When instantiating `MyTask`, the following happens

.. code:: python

   self.input_variables = VariableContainer(value={"N": N})
   self.output_variables = VariableContainer(value={"array": self.MISSING_DATA},
                                             pre_uhash=input_variables,
                                             instance_nonce=self.class_nonce())
   self.pre_uhash = self.output_variables

The *universal hash* of the task is equal to the *universal hash* of the output container.
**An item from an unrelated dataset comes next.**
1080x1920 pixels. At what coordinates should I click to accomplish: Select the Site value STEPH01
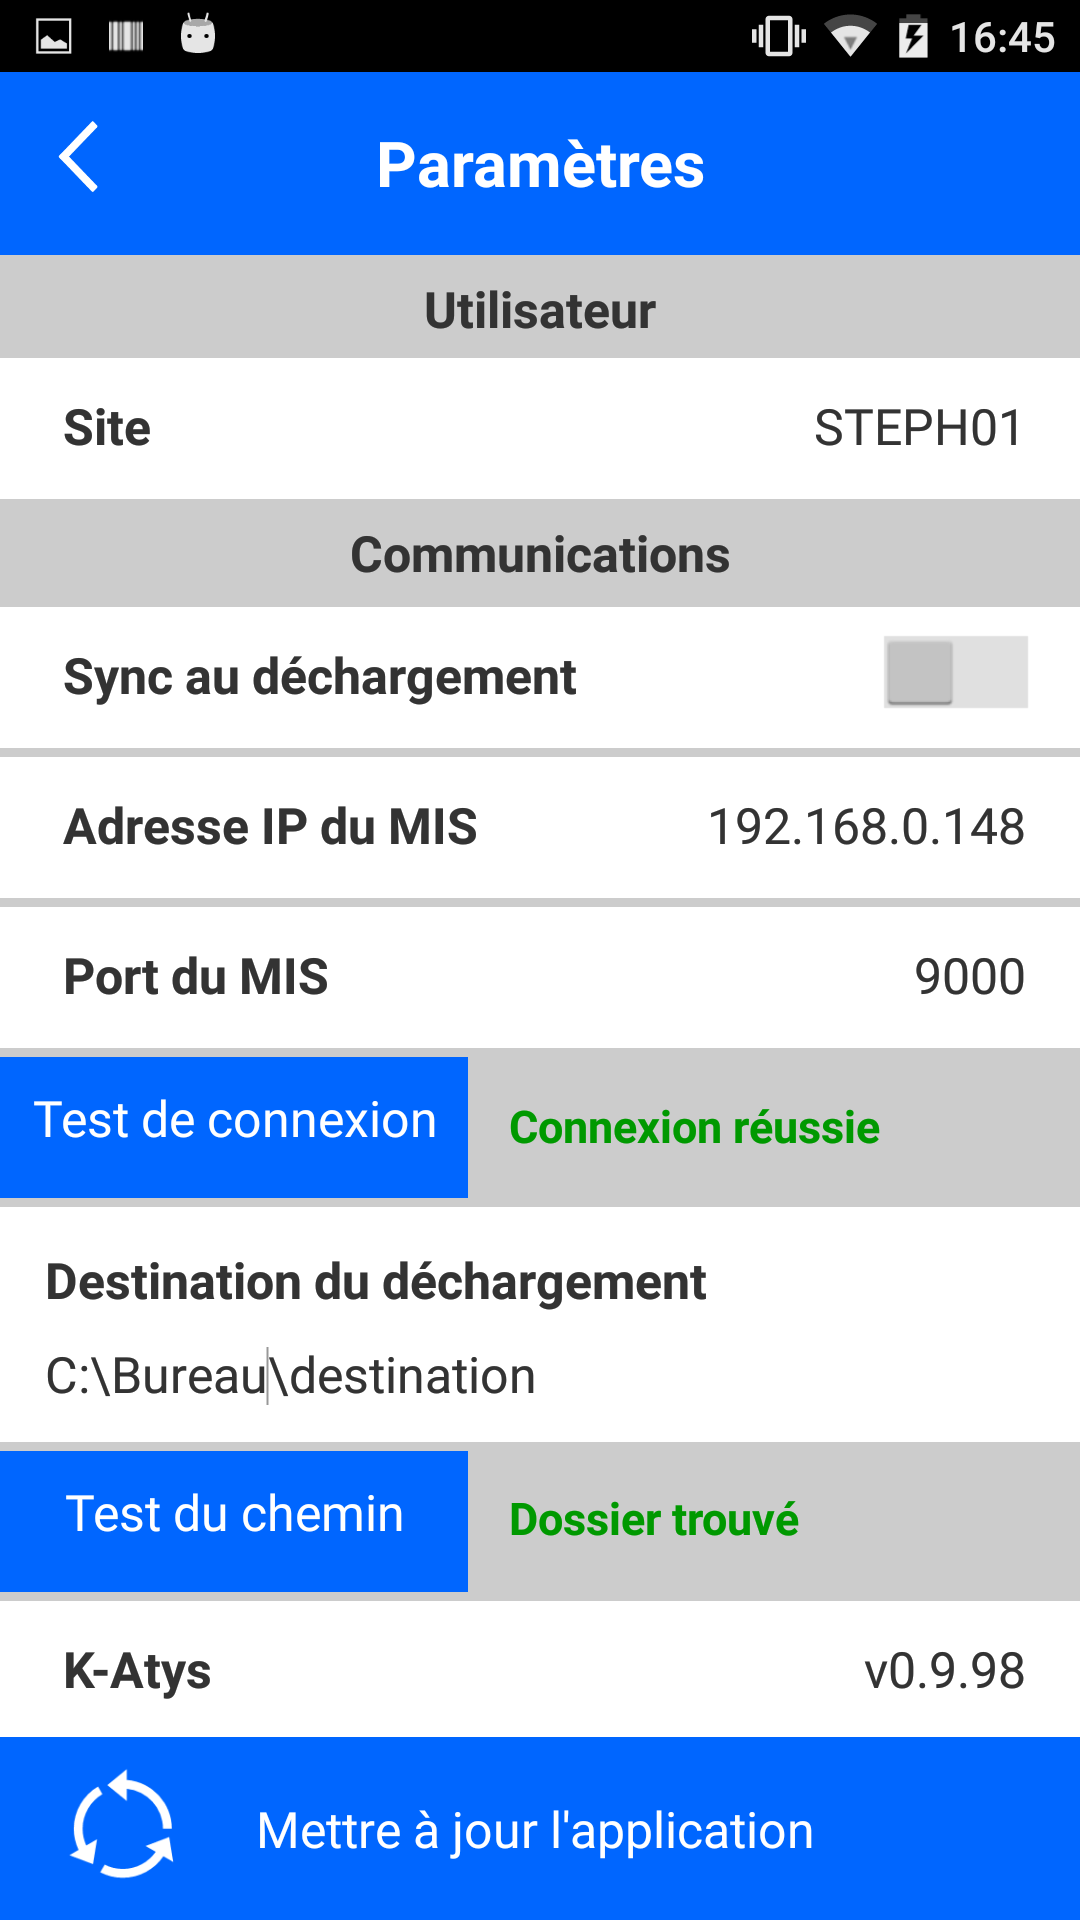[918, 428]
The input variable container instantiates this variable

.. code:: python

  input_variables["N"] = Variable(value=100000)
  # N is a `Variable` (task input in this case)
  # It’s value is 100000
  # It’s uhash is calculated from the value

The output variable container instantiates this variable

.. code:: python

  output_variables["array"] = Variable(value=output_variables.MISSING_DATA,
                                       pre_uhash=output_variables.pre_uhash,
                                       instance_nonce=(output_variables.instance_nonce, "array"))
  # array is a `Variable` (task output in this case)
  # It’s value is not yet defined (set in the `run` method)
  # It’s uhash is not calculated from the value but from the uhash of the task input container

This scheme ensures that the hash of a single output variable depends on all upstream inputs
and does not depend on its value . The output variables take the `MyTask.class_nonce()` as an
instance nonce to ensure that different tasks with identical upstream inputs produce.